@mugboat
"Wow, your prejudice is showing. How incredibly offensive. On both counts. I can only assume you've got no idea what it's like.
Let me tell you. I'm not 'poor' yet cannot afford private sch. I do not in anyway slate rich people or private schools to my children. Never. My neice and nephew go to private sch for starters so I wouldn't want my kids being rude to them, making assumptions or thinking that they are in any way inferior for not attending private sch. In fact, I never mention it in order to play it down.
Secondly, I do not believe my 'situation' ie helpless. In fact we are lucky in many ways. I also support my children's education in ways I CBA to explain to a stranger on the Internet.
So perhaps you can shove off with your offensive views.
You assume us state sch parents are bitter and jealous because you can't conceive some of us care about those beyond our 4 walls.
Not the case. I merely want a two tier education system to be abolished. It's that simple. And insulting me and "the poor' is not going to change my mind."
The problem is that you read my post from a personal perspective rather than a societal perspective.

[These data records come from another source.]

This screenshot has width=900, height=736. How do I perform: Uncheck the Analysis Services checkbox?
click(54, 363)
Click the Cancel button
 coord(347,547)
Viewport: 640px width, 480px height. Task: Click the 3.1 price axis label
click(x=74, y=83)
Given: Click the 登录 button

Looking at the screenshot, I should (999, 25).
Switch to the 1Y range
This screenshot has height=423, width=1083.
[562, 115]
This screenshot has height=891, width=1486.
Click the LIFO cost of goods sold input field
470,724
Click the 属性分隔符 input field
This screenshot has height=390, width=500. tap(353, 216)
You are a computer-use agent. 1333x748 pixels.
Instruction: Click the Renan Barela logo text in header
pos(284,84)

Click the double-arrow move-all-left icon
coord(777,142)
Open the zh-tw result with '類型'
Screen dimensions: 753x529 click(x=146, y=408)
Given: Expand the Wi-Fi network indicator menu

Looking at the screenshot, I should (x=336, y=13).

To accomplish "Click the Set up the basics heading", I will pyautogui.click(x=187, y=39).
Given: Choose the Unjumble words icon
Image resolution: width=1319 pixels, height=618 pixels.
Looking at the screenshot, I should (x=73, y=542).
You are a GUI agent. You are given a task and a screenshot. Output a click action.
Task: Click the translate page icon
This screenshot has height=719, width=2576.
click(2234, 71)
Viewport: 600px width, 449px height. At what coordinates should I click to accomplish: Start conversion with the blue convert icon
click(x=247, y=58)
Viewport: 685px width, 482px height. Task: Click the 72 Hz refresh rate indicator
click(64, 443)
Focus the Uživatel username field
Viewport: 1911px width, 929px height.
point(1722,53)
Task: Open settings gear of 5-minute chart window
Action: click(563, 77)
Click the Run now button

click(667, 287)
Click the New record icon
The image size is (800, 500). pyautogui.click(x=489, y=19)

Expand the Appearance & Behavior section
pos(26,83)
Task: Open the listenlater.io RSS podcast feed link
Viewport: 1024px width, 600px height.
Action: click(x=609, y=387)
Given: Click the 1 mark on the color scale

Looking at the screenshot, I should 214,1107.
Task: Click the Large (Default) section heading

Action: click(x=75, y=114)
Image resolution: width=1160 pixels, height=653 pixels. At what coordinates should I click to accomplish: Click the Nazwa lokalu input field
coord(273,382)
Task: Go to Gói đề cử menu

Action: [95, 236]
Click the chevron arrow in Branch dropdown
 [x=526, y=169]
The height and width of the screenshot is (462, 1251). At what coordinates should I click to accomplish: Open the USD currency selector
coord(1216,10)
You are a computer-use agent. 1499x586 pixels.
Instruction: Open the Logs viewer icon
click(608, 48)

If you have not witnessed amongst the truly poor the absence of hope the feeling that no matter what you do it will make no difference to the outcome of your life, that professional well paid jobs are for posh people then you have lived a privileged existence.
There are so many things that the truly poor (parent and kids) can do to improve their lot and that education is the best way out of poverty. Plus whether you believe it or not there are so many initiatives and bodies trying to advance social mobility from the Rowntree foundation to contextual university offers.
But telling the underprivileged that the cards are stacked against them because the best university places and jobs will always go to the posh private school kids is a classic left wing politics of envy that destroys the hope and ambition to even try.
That is what I find a truly offensive view.